Sur requête de France Nature Environnement, à laquelle s’est jointe Alsace Nature, le tribunal administratif de Strasbourg a annulé le 30 septembre dernier la décision du ministre de l’agriculture d’autoriser l’INRA à réaliser un essai en plein champ d’OGM.
En application de la pratique de l’économie des moyens, qui lui permet de ne pas prendre position sur l’ensemble des moyens soulevés devant lui, le tribunal a retenu celui relatif à l’incompatibililité de la réglementation nationale par rapport au droit dérivé communautaire.
En effet, la décision querellée respectait apparemment le décret n°93-1177 du 18 octobre 1993 aux termes duquel « au terme de la dissémination autorisée, le responsable de celle-ci communique au ministre chargé de l’agriculture les résultats de cette dissémination en ce qui concerne les risques éventuels pour la santé publique et l’environnement. Il informe celui-ci des suites qu’il compte donner à ses recherches ». Ce libellé était le parfait de la directive 90/220/CEE du 23 avril 1990. Cependant, à la date de la décision attaquée, le droit communautaire dérivé avait évolué. Il met à la charge du responsable de l’autorisation des obligations d’information tout au court de la durée de l’autorisation.

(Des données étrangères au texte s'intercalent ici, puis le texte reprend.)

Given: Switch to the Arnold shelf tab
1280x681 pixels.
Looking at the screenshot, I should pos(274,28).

C’est ainsi que l’article 10 de la directive 2001/18/CE dispose que « lorsque la dissémination est terminée et, ensuite, en respectant les intervalles de temps indiqués dans l’autorisation sur la base de l’évaluation des risques pour l’environnement, le notifiant envoie à l’autorité compétente les résultats de cette dissémination en ce qui concerne les risques éventuels pour la santé humaine ou l’environnement en indiquant, s’il y a lieu, les types de produit qu’il a l’intention de produire par la suite.

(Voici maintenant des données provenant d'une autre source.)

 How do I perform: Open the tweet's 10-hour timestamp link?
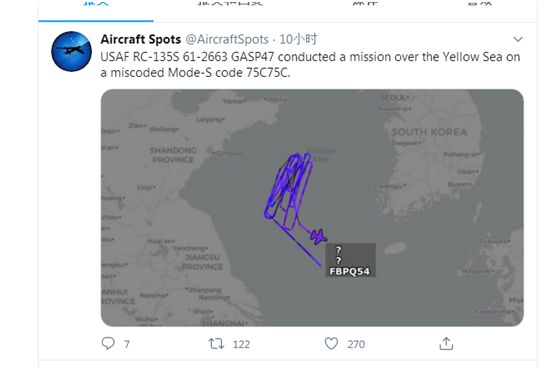coord(298,39)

Cette directive devait être transposée le 17 octobre 2002. Force est de constater que le décret du 18 octobre n’avait pas été modifié pour prendre en compte les nouvelles exigences, claires et précises, de la directive. Si une directive li les États membres quant aux objectifs à atteindre et n’a point d’effet direct, le caractère impératif et précis de celle de 2001 ne laissait aucune place à l’interprétation. Elle ne se contentait pas de « reprendre l’article 8 de la directive 90/220/CEE mais (ajoutait) de nouvelles prescriptions. » Pour échapper à la censure, l’autorisation aurait du respecter les termes de la directive de 2001, c'est-à-dire prévoir qu’à intervalles réguliers qu’elle aurait fixés, le bénéficiaire informe le ministre des résultats de la dissémination sur la santé humaine ou l’environnement. En effet, une fois le délai de transposition de la directive écoulé, les décisions administratives individuelles doivent au besoin s’écarter de la règlementation nationale. L’autorité administrative ne peut toutefois s’affranchir pour se faire des règles de compétence constitutionnelles.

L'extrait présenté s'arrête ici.